N = histcounts(A,'BinMethod','integers'); 
Output arguments

histc returns the bin counts as an output argument, and optionally can return the bin indices as a second output argument.

A = randn(15,1);
edges = -4:4;
[N,Bin] = histc(A,edges)
  • For bin count calculations like N = histc(A,edges) or [N,bin] = histc(A,edges), use histcounts. The histcounts function returns the bin counts as an output argument, and optionally can return the bin edges as a second output, or the bin indices as a third output.

    A = randn(15,1);
    [N,Edges,Bin] = histcounts(A)
  • For bin placement calculations like [~,Bin] = histc(A,edges), use discretize. The discretize function offers additional options for determining the bin placement of each element.

    A = randn(15,1);
    edges = -4:4;
    Bin = discretize(A,edges)

Convert Bin Centers to Bin Edges

The hist function accepts bin centers, whereas the histogram function accepts bin edges. To update code to use histogram, you might need to convert bin centers to bin edges to reproduce results achieved with hist.

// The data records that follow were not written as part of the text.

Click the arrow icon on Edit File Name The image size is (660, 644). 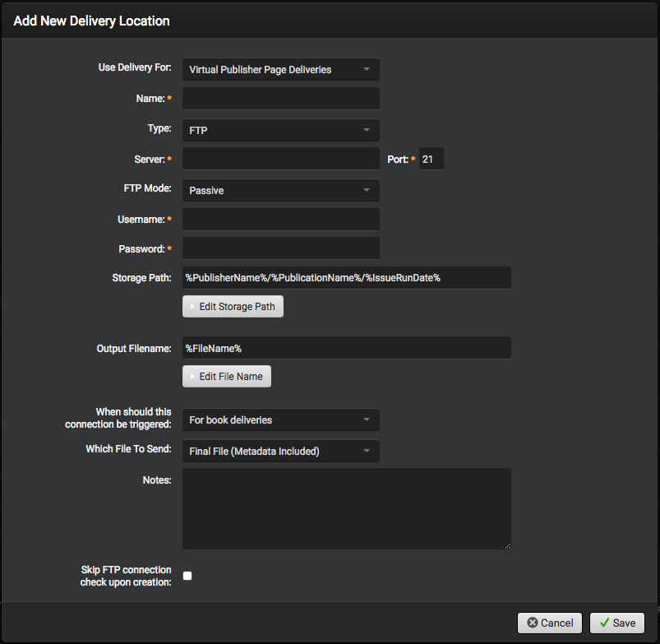[192, 377]
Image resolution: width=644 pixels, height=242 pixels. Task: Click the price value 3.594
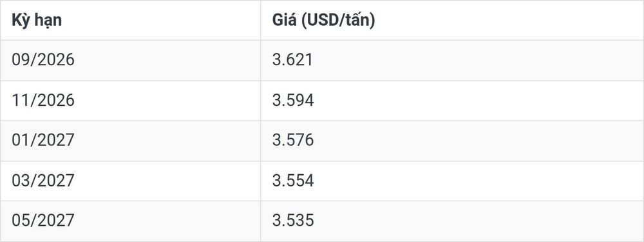point(293,100)
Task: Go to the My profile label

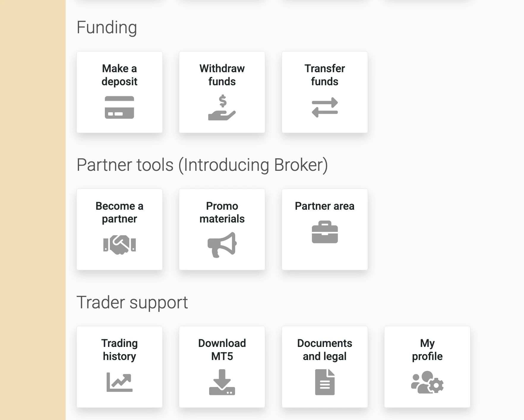Action: click(x=427, y=350)
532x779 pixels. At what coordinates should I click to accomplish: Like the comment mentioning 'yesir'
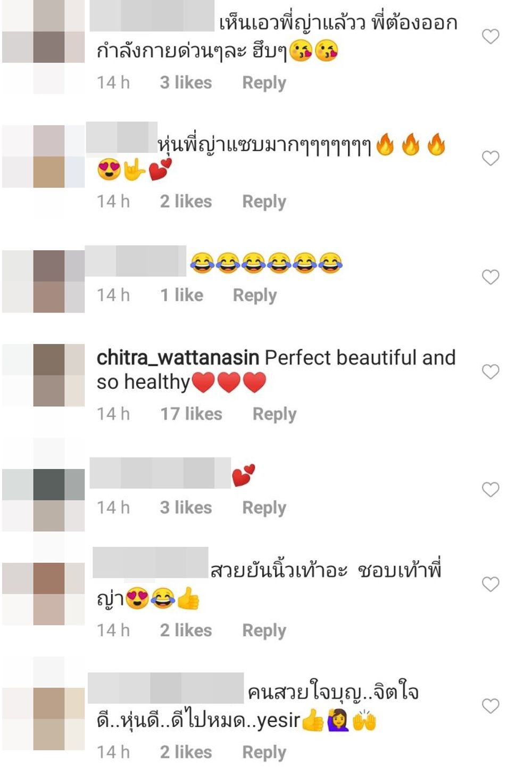490,706
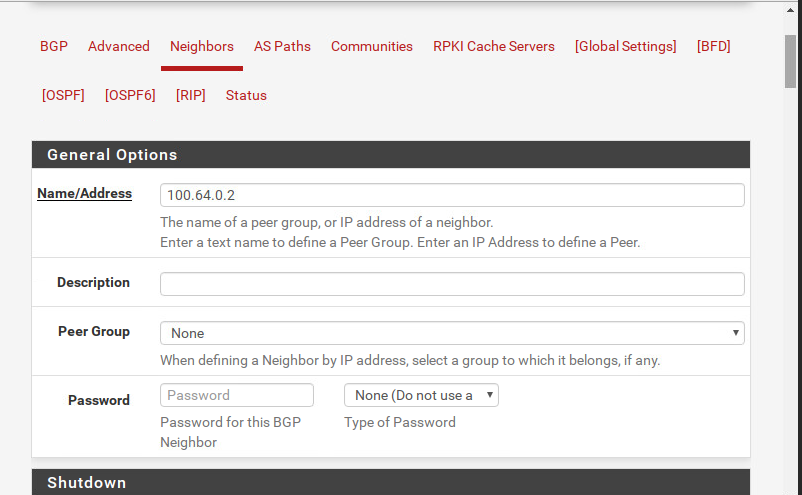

For example, specify bin centers for use with hist. These bins have a uniform width.

A = [-9 -6 -5 -2 0 1 3 3 4 7];
centers = [-7.5 -2.5 2.5 7.5];

To convert the bin centers into bin edges, calculate the midpoint between consecutive values in centers. This method reproduces the results of hist for both uniform and nonuniform bin widths.

d = diff(centers)/2;
edges = [centers(1)-d(1), centers(1:end-1)+d, centers(end)+d(end)];

The hist function includes values falling on the right edge of each bin (the first bin includes both edges), whereas histogram includes values that fall on the left edge of each bin (and the last bin includes both edges). Shift the bin edges slightly to obtain the same bin counts as hist.

edges(2:end) = edges(2:end)+eps(edges(2:end))
edges = 1×5

  -10.0000   -5.0000    0.0000    5.0000   10.0000

Now, use histogram with the bin edges.